> DOCUMENT TEXT:
■ ■ ■ ■ ■

Package 'elbird' reference manual

Title:	Blazing Fast Morphological Analyzer Based on Kiwi(Korean Intelligent Word Identifier)
Description:	This is the R wrapper package Kiwi(Korean Intelligent Word Identifier), a blazing fast speed morphological analyzer for Korean. It supports configuration of user dictionary and detection of unregistered nouns based on frequency.
Authors:	Chanyub Park [aut, cre]
Maintainer:	Chanyub Park <[email protected]>
License:	LGPL (>= 3)
Version:	0.2.5
Built:	2025-03-30 07:28:23 UTC
Source:	https://github.com/mrchypark/elbird

Simple version of analyze function.

Description

Simple version of analyze function.

Usage

analyze(text, top_n = 3, match_option = Match$ALL, stopwords = FALSE)
analyze(text, top_n = 3, match_option = Match$ALL, stopwords = FALSE)

Arguments

`text`	target text.
`top_n`	`integer`: Number of result. Default is 3.
`match_option`	`Match`: use Match. Default is Match$ALL
`stopwords`	stopwords option. Default is TRUE which is to use embaded stopwords dictionany. If FALSE, use not embaded stopwords dictionany. If char: path of dictionary txt file, use file. If `Stopwords` class, use it. If not valid value, work same as FALSE. Check `analyze()` how to use stopwords param.

Examples

## Not run: 
  analyze("Test text.")
  analyze("Please use Korean.", top_n = 1)
  analyze("Test text.", 1, Match$ALL_WITH_NORMALIZING)
  analyze("Test text.", stopwords = FALSE)
  analyze("Test text.", stopwords = TRUE)
  analyze("Test text.", stopwords = "user_dict.txt")
  analyze("Test text.", stopwords = Stopwords$new(TRUE))

## End(Not run)
## Not run: 
  analyze("Test text.")
  analyze("Please use Korean.", top_n = 1)
  analyze("Test text.", 1, Match$ALL_WITH_NORMALIZING)
  analyze("Test text.", stopwords = FALSE)
  analyze("Test text.", stopwords = TRUE)
  analyze("Test text.", stopwords = "user_dict.txt")
  analyze("Test text.", stopwords = Stopwords$new(TRUE))

## End(Not run)

Get kiwi language model file.

Description

Get kiwi language model file.

Usage

get_model(size = "base", path = model_home(), clean = FALSE)
get_model(size = "base", path = model_home(), clean = FALSE)

Arguments

`size`	"small", "base", "large" model. default is "base". Also "all" available.
`path`	path for model files. default is `model_home()`.
`clean`	remove previous model files before get new.

Source

https://github.com/bab2min/Kiwi/releases

Examples

## Not run: 
  get_model("small")

## End(Not run)
## Not run: 
  get_model("small")

## End(Not run)

Kiwi Class

Description

Kiwi class is provide method for korean mophological analyze result.

Methods

Method `print()`

print method for Kiwi objects

Usage

Kiwi$print(x, ...)

Arguments

x: self
...: ignored

Method `new()`

Create a kiwi instance.

Usage

Kiwi$new(
  num_workers = 0,
  model_size = "base",
  integrate_allomorph = TRUE,
  load_default_dict = TRUE
)

Arguments

num_workers: int(optional): use multi-thread core number. default is 0 which means use all core.
model_size: char(optional): kiwi model select. default is "base". "small", "large" is available.

■ ■ ■ ■ ■

> DATA PROVIDED:
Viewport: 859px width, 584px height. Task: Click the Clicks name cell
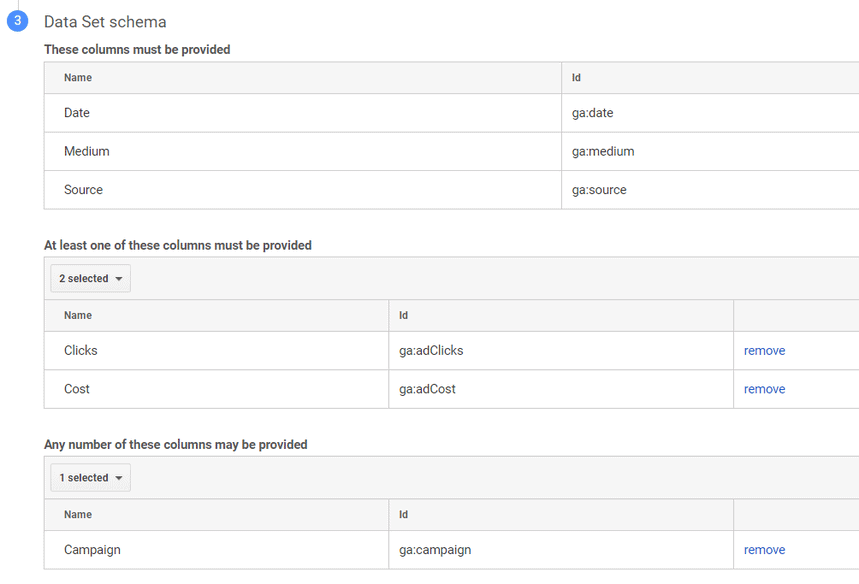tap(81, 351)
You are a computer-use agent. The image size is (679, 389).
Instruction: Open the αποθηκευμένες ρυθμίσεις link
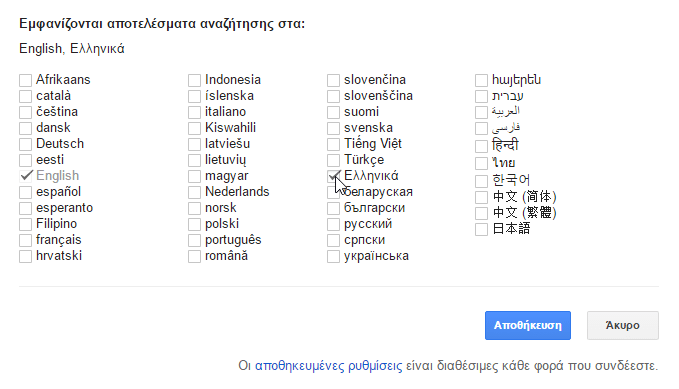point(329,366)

■ ■ ■ ■ ■

> TASK SET:
a – In the elbird reference manual, what is the default value of num_workers when a Kiwi instance is created, and what does that value mean?
b – Decide whether each statement agrees with the elbird reference manual, answering yes or no and quoting the words of the manual that settle it.
(i) The get_model function accepts "all" as a size.
(ii) The package is released under GPL version 2.
(iii) The default value of top_n in analyze is 3.
c – Continue the elbird reference manual from its last line.
The lines have no connection to the elbird reference manual.

> THE RESPONSES:
a – The default is 0, which means all cores are used.

b –
(i) Yes: "Also "all" available."
(ii) No: "LGPL (>= 3)"
(iii) Yes: "Default is 3."

c –
integrate_allomorph: bool(optional): default is TRUE.
load_default_dict: bool(optional): use defualt dictionary. default is TRUE.

Method `add_user_word()`

add user word with pos and score

Usage

Kiwi$add_user_word(word, tag, score, orig_word = "")

Arguments

word: char(required): target word to add.
tag: Tags(required): tag information about word.
score: num(required): score information about word.
orig_word: char(optional): origin word.

Method `add_pre_analyzed_words()`

TODO

Usage

Kiwi$add_pre_analyzed_words(form, analyzed, score)

Arguments

form: char(required): target word to add analyzed result.
analyzed: data.frame(required): analyzed result expected.
score: num(required): score information about pre analyzed result.

Method `add_rules()`

TODO

Usage

Kiwi$add_rules(tag, pattern, replacement, score)

Arguments

tag: Tags(required): target tag to add rules.
pattern: char(required): regular expression.
replacement: char(required): replace text.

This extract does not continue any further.